# START OF DOCUMENT TEXT

The demonetization of Old High-value Denominations (OHD) announced on the 8th of November, with effect from midnight is surely the ‘Great Event’ of the times. The 1000/500 notes constituted 86 percent of the 17.8 trillion cash economy in the country has been sucked out overnight. Earlier instances of currency demonetization in India in 1946 and 1978 had been of high denominations, which were not used for transaction by common people. Similar steps in other countries have always been driven by special circumstances, hyperinflation in Zimbabwe or abolition of colonial currency after independence as in Singapore or Fiji (Currency Demonetization has precedence in India, elsewhere, The Hindu, November 10, 2016). The 8th November demonetization is unprecedented in terms of its scale and the lack of any substantial rationale.
The demonetization move lack rationale as this does not curb the myriad activities that generate a black economy but only destroys that part of the black economy that is held in cash, as a temporary holding before it is thrown back into the economy. The latter constitutes a miniscule part of the black economy, simply because it does not make sense to keep the ‘black money’ idle without earning any return, unless it is waiting to go into funding of political parties or it is money lying in a warehouse due to very recently concluded real estate deals. It makes greater sense to convert the black money into property, precious metals or put it in the international financial system through money laundering channels, which earns some return on the money.
While the measure will destroy the purchasing power of such idle ‘black cash’, the government does not by any means recover this money for redistribution in the economy. Counterfeit money in the banned denominations will also go out of circulation. This, though, will be a short-lived phenomenon till it re-appears in the new denominations since the networks that generate fake currency has not been tracked down and acted against. On the other hand, the costs of this drastic measure can be significantly high, not only in the short-run like printing of new notes or transporting the physical cash to various parts of the country, but also due to the un-estimated cost of economic and social damages done in the long run.
A Logistical Nightmare:
Let us look at some figures related to the process of supplanting the old notes with new ones to comprehend the logistical nightmare into which the government has plunged the economy. We assume that all commercial bank (1.3 lakh branches approx.) and post offices (1.55 lakh branches approx) in the country function with the highest efficiency and are open for all days of the week till December 31st (which is clearly not a possible scenario)[i]. The original plan (on day 1) to exchange the demonetized currency (Rs. 15.3 trillion) with a limit of Rs. 4000/day, would mean an average footfall of 268 per branch per day across the country.
Assuming that 60 percent of the cash economy was in semi-urban, urban and metropolitan cities (with a total of 0.78 lakh commercial bank branches and nearly 16000 post offices) and keeping the other assumptions unchanged, the average footfall per branch per day in non-rural areas would be nearly 470 till the end of December[ii]. Needless to say, all branches, particularly the post offices, would not be able to operate with adequate supply of cash and with supreme deftness on all days during this period, so it will be all the more difficult to replace the circulating currency.

# END OF DOCUMENT TEXT

> **WHAT YOU NEED TO DO**:
1. From the demonetization article, write out the part that opens with the words "The demonetization move" and closes with "on the money.", swapping "black economy" for "shadow economy".
2. Carry the demonetization article forward from its last sentence.

# START OF DATASET EXTRACT

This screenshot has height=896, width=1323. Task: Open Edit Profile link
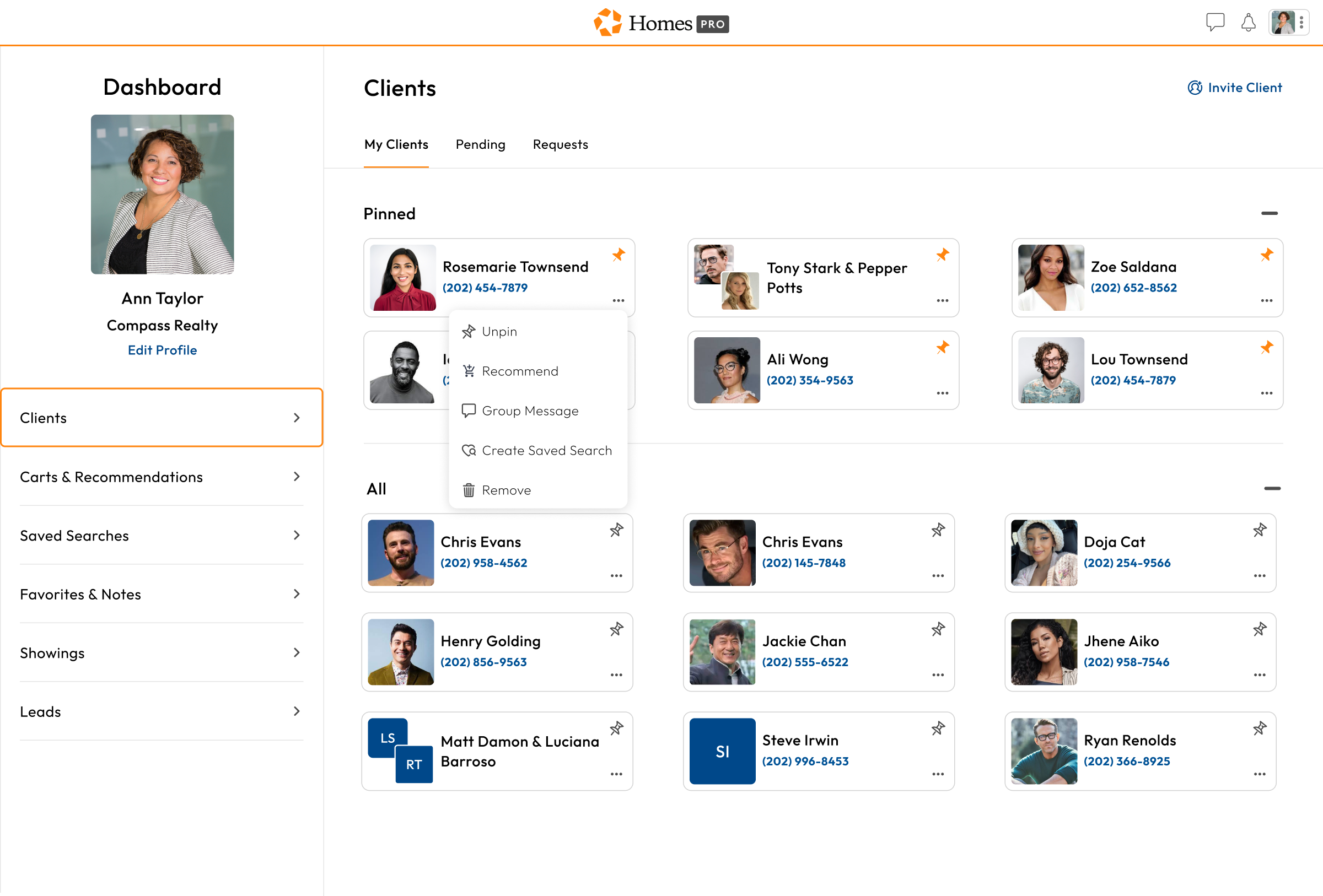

# END OF DATASET EXTRACT

> **ANSWERS TO THE PROBLEMS**:
1.
The demonetization move lack rationale as this does not curb the myriad activities that generate a shadow economy but only destroys that part of the shadow economy that is held in cash, as a temporary holding before it is thrown back into the economy. The latter constitutes a miniscule part of the shadow economy, simply because it does not make sense to keep the ‘black money’ idle without earning any return, unless it is waiting to go into funding of political parties or it is money lying in a warehouse due to very recently concluded real estate deals. It makes greater sense to convert the black money into property, precious metals or put it in the international financial system through money laundering channels, which earns some return on the money.

2.
The announcement that one can deposit up to Rs. 2.5 lakh in bank accounts without coming under any tax scanner can boost deposits and suck in the liquidity faster with less stress. Assuming that half of the liquidity is deposited into accounts while the rest has to be exchanged and with the other assumptions made above, the average footfall in the country can come down to around 136 per branch per day for the country and to 239 per branch per day for non-rural areas[iii]. However, this hardly eases the pressure on the banking system, as this will be subsequently followed by long queues for withdrawing the deposited money from the branches and ATMs. The bulk of the deposited cash is not savings or hoarded illicit cash, as wrongly imagined by the government, but money being used for transactions in the cash economy.
While this means long and persistent queues daily in the banks and ATMs in urban areas as we are already witnessing, the situation in the rural areas might be worse. In rural areas, it is a greater challenge to reach the new currency in adequate quantities, particularly in remote areas. Also, the average distance to bank branches for the rural population is much higher and will consume higher man-hours to reach and deposit/exchange the banned notes.
The fear of the long queues have already caught on with the government, which has now announced that old currency worth Rs. 2000 can be changed only once and customers will be marked with an indelible ink. This is being implemented in the metropolitan cities. While, it may be true that people with large and illegitimate cash can get their cash exchanged through contractors (earlier supplying daily-labour) supplying large number of poor money-changers for a commission, not everybody coming back to the banks everyday belong to this category. Migrant labour without bank-accounts or unbanked women who have saved money in small amounts over a long period in their households may have to return to the banks several times to exchange their money. The millions of small and marginal farmers in rural India without banking facilities will also be in a similar helpless situation if this is extended to rural areas. The indelible ink is a cruel denial of access to the fruits of their own labour!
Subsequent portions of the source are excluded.